A team of around 36 researchers was deployed on the ground, with additional district magistrates appointed as nodal officers.
The state already had a track record of success. After Independence, Bihar began rewriting its gazetteers in 1952 and, in 18 years completed all 17 districts. The state last published district gazetteers in 1970, under the supervision of P C Roy Chaudhary. Other states started similar projects but were unable to complete them.
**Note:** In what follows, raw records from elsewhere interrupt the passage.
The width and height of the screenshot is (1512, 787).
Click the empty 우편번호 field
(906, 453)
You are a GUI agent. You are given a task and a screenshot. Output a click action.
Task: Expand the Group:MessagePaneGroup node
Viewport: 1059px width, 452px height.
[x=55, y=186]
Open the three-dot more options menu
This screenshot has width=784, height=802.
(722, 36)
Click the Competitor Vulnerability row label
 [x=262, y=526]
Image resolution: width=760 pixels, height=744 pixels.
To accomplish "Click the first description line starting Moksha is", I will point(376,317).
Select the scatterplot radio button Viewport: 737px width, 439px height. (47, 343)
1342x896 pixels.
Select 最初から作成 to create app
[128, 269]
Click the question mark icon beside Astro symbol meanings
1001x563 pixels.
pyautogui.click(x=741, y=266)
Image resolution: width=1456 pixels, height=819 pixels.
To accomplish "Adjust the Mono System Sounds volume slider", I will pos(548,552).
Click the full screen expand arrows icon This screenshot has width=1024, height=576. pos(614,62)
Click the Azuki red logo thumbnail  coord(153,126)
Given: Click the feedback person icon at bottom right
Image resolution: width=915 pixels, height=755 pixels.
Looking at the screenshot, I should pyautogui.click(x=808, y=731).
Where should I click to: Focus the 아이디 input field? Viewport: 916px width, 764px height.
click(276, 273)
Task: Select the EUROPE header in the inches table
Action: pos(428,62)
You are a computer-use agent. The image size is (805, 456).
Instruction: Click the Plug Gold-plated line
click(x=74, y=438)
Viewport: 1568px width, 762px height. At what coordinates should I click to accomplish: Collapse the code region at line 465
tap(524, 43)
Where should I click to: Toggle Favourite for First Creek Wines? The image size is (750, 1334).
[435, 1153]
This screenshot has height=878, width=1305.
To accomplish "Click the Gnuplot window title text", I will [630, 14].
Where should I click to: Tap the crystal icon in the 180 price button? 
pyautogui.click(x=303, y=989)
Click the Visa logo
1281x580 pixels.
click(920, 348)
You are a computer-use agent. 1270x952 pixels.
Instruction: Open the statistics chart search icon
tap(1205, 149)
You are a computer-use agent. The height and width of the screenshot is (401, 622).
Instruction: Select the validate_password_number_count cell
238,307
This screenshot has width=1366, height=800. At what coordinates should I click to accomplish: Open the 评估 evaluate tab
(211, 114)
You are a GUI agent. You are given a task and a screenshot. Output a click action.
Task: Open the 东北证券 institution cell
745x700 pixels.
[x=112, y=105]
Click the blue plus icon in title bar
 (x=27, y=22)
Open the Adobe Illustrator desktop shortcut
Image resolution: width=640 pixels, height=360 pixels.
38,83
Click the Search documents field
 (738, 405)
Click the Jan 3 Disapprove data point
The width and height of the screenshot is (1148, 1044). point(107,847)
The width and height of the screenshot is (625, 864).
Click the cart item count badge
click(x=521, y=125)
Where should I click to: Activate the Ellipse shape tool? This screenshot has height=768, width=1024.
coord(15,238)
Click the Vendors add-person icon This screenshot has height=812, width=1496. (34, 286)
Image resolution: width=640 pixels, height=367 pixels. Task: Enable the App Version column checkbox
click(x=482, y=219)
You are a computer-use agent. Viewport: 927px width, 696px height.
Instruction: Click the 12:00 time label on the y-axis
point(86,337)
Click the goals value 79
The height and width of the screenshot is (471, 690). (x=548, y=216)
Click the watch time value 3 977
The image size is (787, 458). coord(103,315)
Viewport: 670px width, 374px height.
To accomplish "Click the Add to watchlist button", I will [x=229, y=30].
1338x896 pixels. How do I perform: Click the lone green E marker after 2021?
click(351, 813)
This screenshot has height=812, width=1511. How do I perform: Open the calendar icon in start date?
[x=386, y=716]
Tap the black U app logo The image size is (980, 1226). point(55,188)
The team is not giving importance to archival records and just wants to copy-paste the British gazetteer. Even district officials are not giving detailed data
-Ramesh Kumar, former field researcher with the Bihar gazetteer team
“Bihar is the only state that completed all the 17 district gazetteers by 1970. Out of the 337 proposed district gazetteers only 134 have been so far published,” wrote Chaudhary in his article titled The Story of the Gazetteer.
This time around, though, there’ve been hitches.
The plan, said field researcher Ramesh Kumar, was to concentrate on three sources—administrative data, inputs from academics, and, in a more novel approach, oral histories about the temples, monuments, folktales, folklore, flood, festivals, dances, and caste.

But in his three months of doing field work in Supaul, Madhepura, and Saharsa, Kumar encountered stumbling blocks. British-era gazetteers had been built on a steady stream of departmental reports, published weekly and monthly, which no longer exist.
“These reports were the base for the gazetteers. After independence, these reports were not published and departments did not document their work properly,” said Kumar.
Representation was another fault line. Kumar said the IHD team spoke largely to men, excluding women, Muslims, and migrant workers. Entire social shifts were sidelined, according to him, such as Shiv Charcha, a religious movement among marginalised communities.
When Kumar travelled across the banks of Kosi to collect stories about flooding and migration, he noticed children collecting wood from the river and selling them at a local market to help make ends meet for their families.
“I wanted to include this type of social and cultural shift in the gazetteer. But they refused to give these priority,” he said.
In September, Kumar resigned from the project, accusing the team of adopting an unscientific approach.
“The team is not giving importance to archival records and just wants to copy-paste the British gazetteer. Even district officials are not giving detailed data,” he alleged. “How can we write a history of 50 years with data from just the last two or three years?”